Crude back above US$110 on Hormuz stalemate as US stocks retreat

Crude back above US$110 on Hormuz stalemate as US stocks retreat

Brent crude rises to US$111.26 on concerns over delayed deal to reopen the vital energy route, stoking inflation fears.

The Nasdaq Composite fell nearly 1%, with OpenAI-linked firms hit by a Wall Street Journal report of missed user and revenue goals. (AFP pic)
NEW YORK:
Oil prices jumped on Tuesday to their highest level since the US-Iran ceasefire, pressuring US stocks as lack of progress on an accord to reopen the Strait of Hormuz added to inflation worries.

Meanwhile, tech stocks took a hit and investors turned their attention to corporate earnings and the outlook for interest rates.

Efforts to end the Middle East war appeared at a standstill on Tuesday, with the United States considering Tehran’s latest offer to unblock the strait, and Iran saying Washington could no longer dictate terms.

Iran has blockaded the waterway – a vital conduit for oil and gas shipments – since the start of the US-Israeli offensive two months ago, sending shockwaves through the global economy.

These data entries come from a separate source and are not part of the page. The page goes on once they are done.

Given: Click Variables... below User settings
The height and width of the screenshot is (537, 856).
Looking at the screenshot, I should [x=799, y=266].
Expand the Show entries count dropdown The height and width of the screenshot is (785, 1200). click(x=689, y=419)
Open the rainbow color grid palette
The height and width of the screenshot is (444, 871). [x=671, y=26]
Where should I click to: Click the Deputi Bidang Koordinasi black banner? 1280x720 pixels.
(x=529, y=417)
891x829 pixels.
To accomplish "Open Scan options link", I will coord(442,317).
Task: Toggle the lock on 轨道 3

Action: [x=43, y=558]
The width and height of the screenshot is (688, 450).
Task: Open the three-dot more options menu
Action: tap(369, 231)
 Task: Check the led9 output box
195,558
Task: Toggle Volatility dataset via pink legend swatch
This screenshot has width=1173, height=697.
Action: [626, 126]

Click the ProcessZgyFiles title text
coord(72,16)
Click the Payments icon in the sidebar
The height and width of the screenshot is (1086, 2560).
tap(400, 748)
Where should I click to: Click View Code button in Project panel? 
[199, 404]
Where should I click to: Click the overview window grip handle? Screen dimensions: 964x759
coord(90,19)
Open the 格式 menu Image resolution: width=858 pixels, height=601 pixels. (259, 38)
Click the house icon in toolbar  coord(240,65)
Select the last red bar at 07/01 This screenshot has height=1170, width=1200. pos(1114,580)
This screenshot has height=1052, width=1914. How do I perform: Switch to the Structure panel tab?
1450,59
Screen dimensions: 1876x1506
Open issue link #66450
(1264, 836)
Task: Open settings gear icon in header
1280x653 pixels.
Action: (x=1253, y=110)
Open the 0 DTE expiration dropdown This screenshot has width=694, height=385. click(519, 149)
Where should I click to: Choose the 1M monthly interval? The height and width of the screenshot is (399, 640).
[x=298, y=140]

CNN, however, reported that US president Donald Trump was unlikely to accept Iran’s proposal to restore traffic in the strait, as Qatar warned of the possibility of a “frozen conflict” if a definitive resolution is not found.

Oil prices rallied, with Brent crude for June delivery rising 2.8% to US$111.26 a barrel.

The benchmark US contract, WTI for June delivery, rose 3.7% to US$99.93 per barrel.

Hopes for a deal had been rising going into last weekend but Trump dashed them on Saturday by scrapping a planned trip by his envoys Steve Witkoff and Jared Kushner to Islamabad for negotiations.

“Right now, the market is not optimistic about the chance of a deal to reopen the Strait due to Iran’s request to push discussions about nuclear disarmament into the future,” said Kathleen Brooks, research director at XTB trading platform.

Meanwhile, major crude producer United Arab Emirates announced it will withdraw from the Opec and Opec+ oil cartels on May 1, calling it a strategic decision.

Rystad Energy analyst Jorge Leon said the UAE’s move is significant as, alongside Saudi Arabia, it is one of the few nations with significant spare production capacity.

“While near-term effects may be muted given ongoing disruptions in the Strait of Hormuz, the longer-term implication is a structurally weaker Opec” and potentially more market volatility, Leon said.

AI concerns

The tech-heavy Nasdaq Composite fell nearly one percent, with shares in companies linked to OpenAI hit by a report in the Wall Street Journal that the ChatGPT maker had missed targets on the number of users and revenue.

Shares in Oracle, which is building massive data centre capacity for Open AI, fell more than four percent, while CoreWeave, another important OpenAI provider, sank 5.8%.

When you get a piece of news like this, you know, people say, ‘Oh, maybe I’ll just take profits and see what happens,'” said Thomas Martin at Globalt Investments. “This is going to continue to go on for quite a long time.”

The news also means that AI spending by tech giants Amazon, Google, Meta and Microsoft will come under even closer scrutiny when they report results later this week.

Europe’s main equity markets ended mostly lower.

Stock markets mostly fell in Asia, under further pressure after the Bank of Japan sharply raised its inflation forecasts for the current year and halved its growth projections owing to surging oil prices while leaving its key interest rate unchanged.

The US Federal Reserve began a two-day meeting Tuesday amid the same growing inflationary concerns over the surge in energy costs. However, the US central bank is expected to keep rates unchanged.